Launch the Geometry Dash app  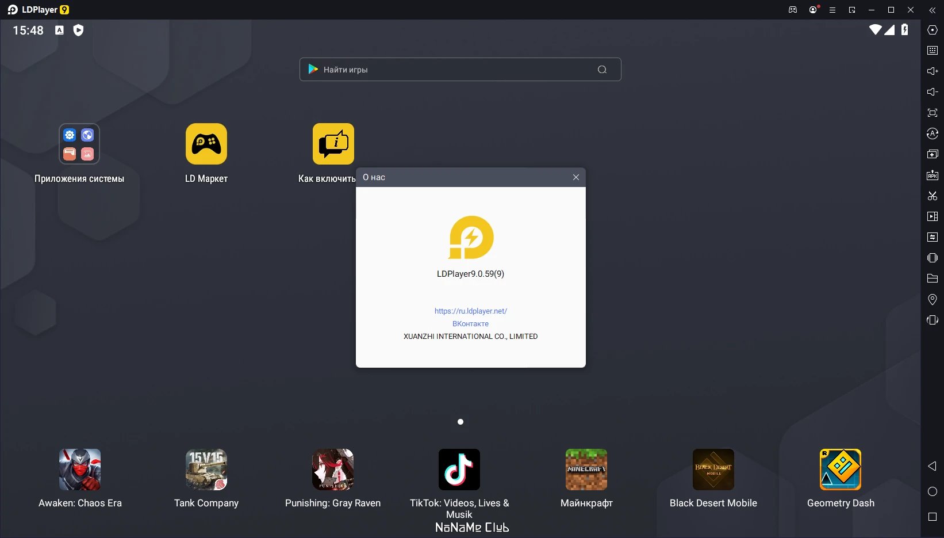click(x=841, y=478)
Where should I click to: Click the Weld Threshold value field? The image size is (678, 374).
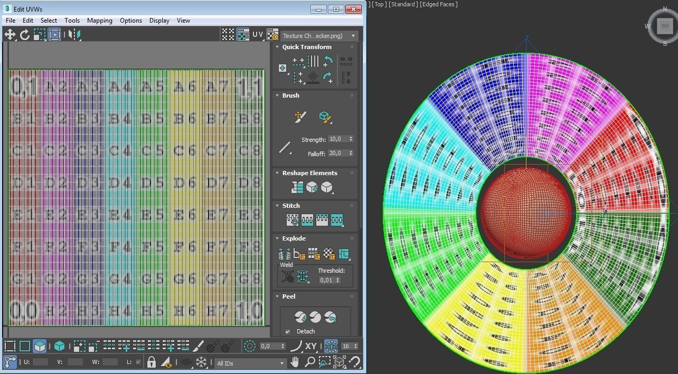(x=326, y=280)
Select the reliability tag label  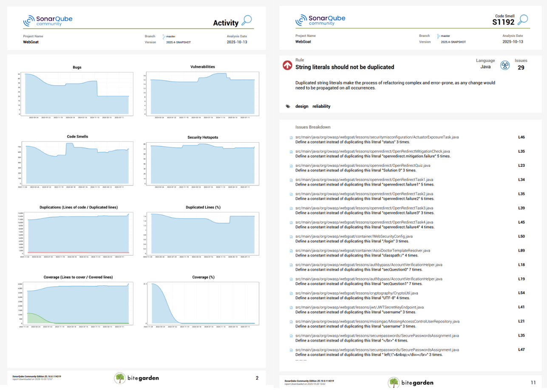click(321, 107)
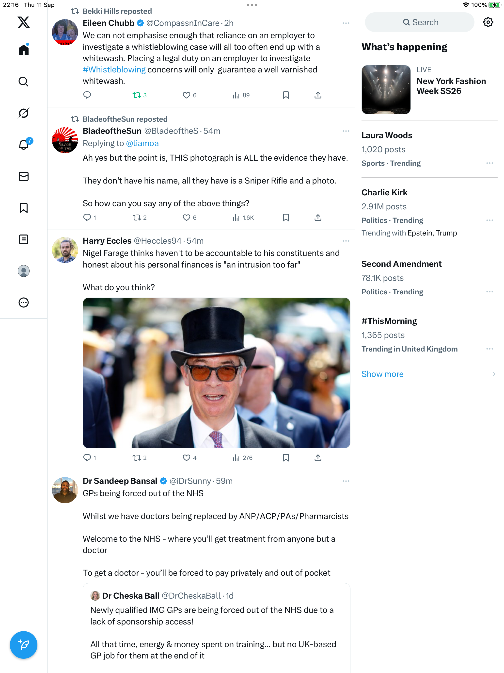This screenshot has height=673, width=504.
Task: Open the Nigel Farage top hat photo
Action: (x=216, y=373)
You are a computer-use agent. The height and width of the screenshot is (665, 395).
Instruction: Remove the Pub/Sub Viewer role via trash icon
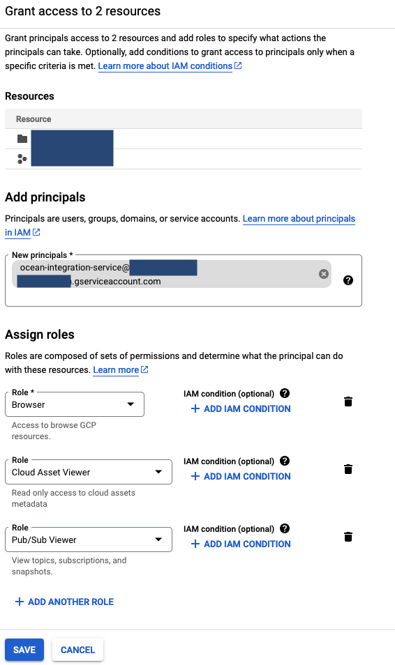tap(348, 537)
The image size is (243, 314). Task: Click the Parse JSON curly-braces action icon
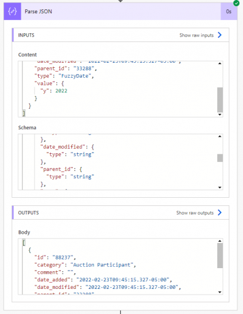[13, 11]
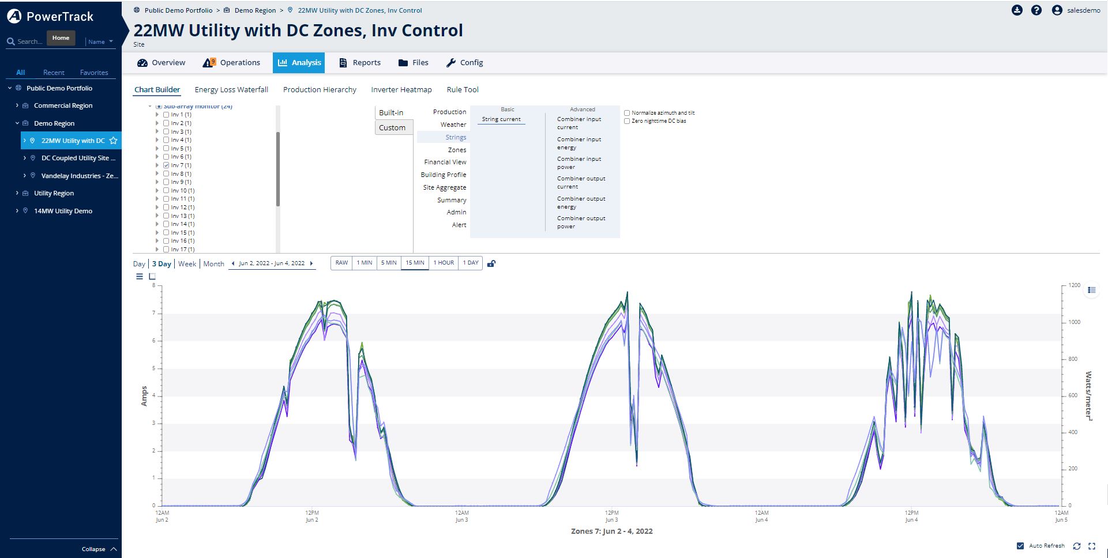This screenshot has height=558, width=1108.
Task: Click the chart zoom selection icon
Action: point(152,277)
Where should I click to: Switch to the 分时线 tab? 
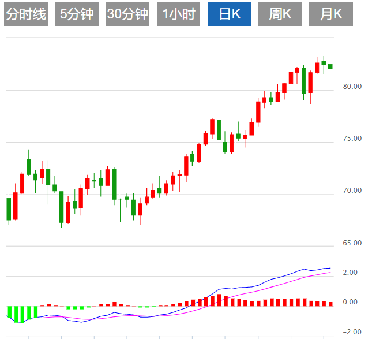coord(25,14)
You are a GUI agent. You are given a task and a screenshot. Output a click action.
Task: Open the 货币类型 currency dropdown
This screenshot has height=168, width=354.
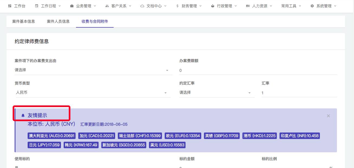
=-=-=
> **WHAT IS NEEDED**:
Reproduce exactly, and only, the lines from the one with "The image size is (243, 314)." to the final line of the listing above; the pictures are to be left out.

> **EXERCISE ANSWER**:
The image size is (243, 314). Task: Click the Parse JSON curly-braces action icon
[13, 11]
This screenshot has height=558, width=1108.
Task: Click the chart zoom selection icon
Action: point(152,277)
Where should I click to: Switch to the 分时线 tab? 
coord(25,14)
You are a GUI agent. You are given a task and a screenshot. Output a click action.
Task: Open the 货币类型 currency dropdown
This screenshot has height=168, width=354.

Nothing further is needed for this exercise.